In this connection, the Petitioners alleged that the Respondents “arm-twisted the Petitioners to give up their intellectual property rights and cede their passwords to research and innovation” and that “the contracts of employment do not entitle KEMRI to the intellectual property of the Petitioners and the appropriation outlined is unlawful.”

The Respondents flatly denied these allegations arguing that there was not an iota of evidence before the court to substantiate the petitioners’ claims.

In its determination, the learned court noted that whereas KEMRI as an employer is a public institution, the funding under the KEMRI Wellcome Trust Research Programme emaned from external donors. These external donors attached specific terms and conditions to the grant and administration of the Wellcome Trust Research Programme which terms and conditions became subject of grievances by the Petitioners. However the Court found in favour of the Petitioners and stated thus at paragraph 82:

“The 1st Respondent as a state employer is bound by the Constitution to protect the right of the Petitioner and not allow a policy that appropriates their intellectual property as has been ably demonstrated by the Petitioners herein contrary to Article 40(1) of the Constitution.”

(Information supplied)
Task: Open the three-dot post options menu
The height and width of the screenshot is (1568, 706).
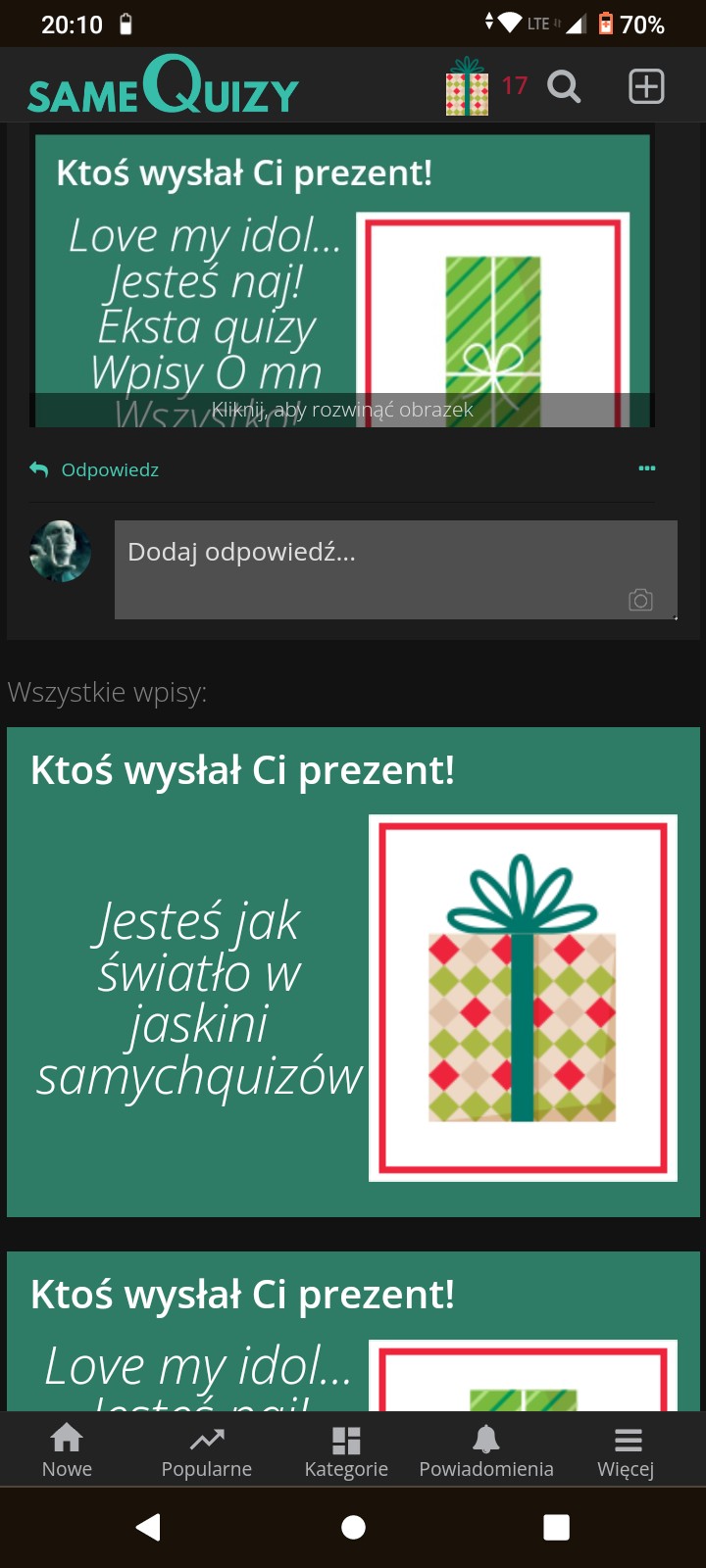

(Written task 1)
Decide whether each statement agrees with the KEMRI excerpt, answering yes or no and quoting the words from it that settle the matter: (a) The Respondents denied the Petitioners' allegations. (b) The court found in favor of the Respondents. (c) KEMRI as an employer is a private institution.
(Written task 2)
Translate this sentence from the KEMRI excerpt into Spanish: "The Respondents flatly denied these allegations arguing that there was not an iota of evidence before the court to substantiate the petitioners’ claims."
(Written task 3)
List every passage that the KEMRI excerpt sets inside quotation marks.
The material above isn't needed for anything here.

(Exercise response 1)
(a) Yes: "The Respondents flatly denied these allegations"
(b) No: "However the Court found in favour of the Petitioners"
(c) No: "KEMRI as an employer is a public institution"

(Exercise response 2)
Los demandados negaron rotundamente estas acusaciones, argumentando que no había ni una pizca de prueba ante el tribunal que sustentara las pretensiones de los peticionarios.

(Exercise response 3)
1. "arm-twisted the Petitioners to give up their intellectual property rights and cede their passwords to research and innovation"
2. "the contracts of employment do not entitle KEMRI to the intellectual property of the Petitioners and the appropriation outlined is unlawful."
3. "The 1st Respondent as a state employer is bound by the Constitution to protect the right of the Petitioner and not allow a policy that appropriates their intellectual property as has been ably demonstrated by the Petitioners herein contrary to Article 40(1) of the Constitution."